I am using Python networkx to compute the Jaccard similarity of the following 2 networks:

G.edges(data=True) OutEdgeDataView([('v1', 'a', {'weight': 1}), ('v1', 'b', {'weight': 1}), ('a', 'd', {'weight': 1}), ('a', '11', {'weight': 7}), ('b', 'v4', {'weight': 1}), ('b', 'v9', {'weight': 1}), ('v9', 'b', {'weight': 1})]) K.edges(data=True) OutEdgeDataView([('v1', 'asssssss', {'weight': 1}), ('v1', 'b', {'weight': 1}), ('asssssss', 'd', {'weight': 1}), ('asssssss', '11', {'weight': 7}), ('b', 'asssssss', {'weight': 10}), ('b', 'd', {'weight': 10}), ('v9', 'b', {'weight': 1})])

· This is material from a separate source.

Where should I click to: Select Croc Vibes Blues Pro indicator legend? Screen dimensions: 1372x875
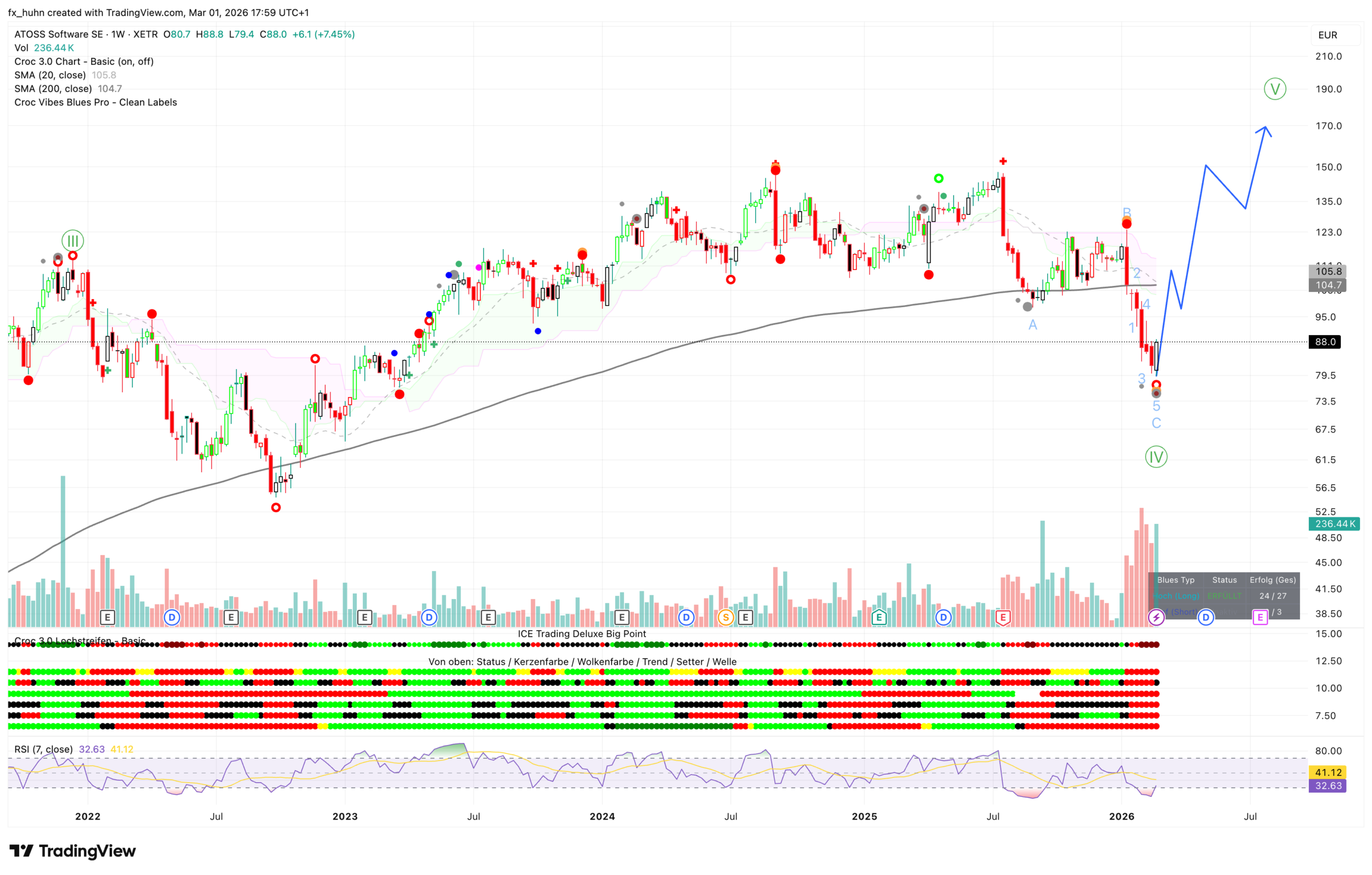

I am using the following solution kindly provided in this answer:

def jaccard_similarity(g, h): i = set(g).intersection(h) return round(len(i) / (len(g) + len(h) - len(i)),6) jaccard_similarity(G.edges(), K.edges()) 0.166667

However, I need to extend this calculation to a weighted jaccard measure (distance or similarity) that **takes into account arc weights** and works both for directed and undirected networks, which could have different edges and nodes.

Can you help me?

## Answer

For the weighted Jaccard, we need to define a vector. If we treat union of all edges as our vector dimensions, then our weights for each graph form a coordinate in that space.

def weighted_jaccard(g1, g2): edges = set(g1.edges()).union(g2.edges()) mins, maxs = 0, 0 for edge in edges: weight1 = g1.get_edge_data(*edge, {}).get('weight', 0) weight2 = g2.get_edge_data(*edge, {}).get('weight', 0) mins += min(weight1, weight2) maxs += max(weight1, weight2) return mins / maxs

This definition is consistent with the non-weighted Jaccard when all of the weights are 1.

It’s worth pointing out that once you’ve defined your vectors in this way, you could apply pretty much any R^{n} distance metric.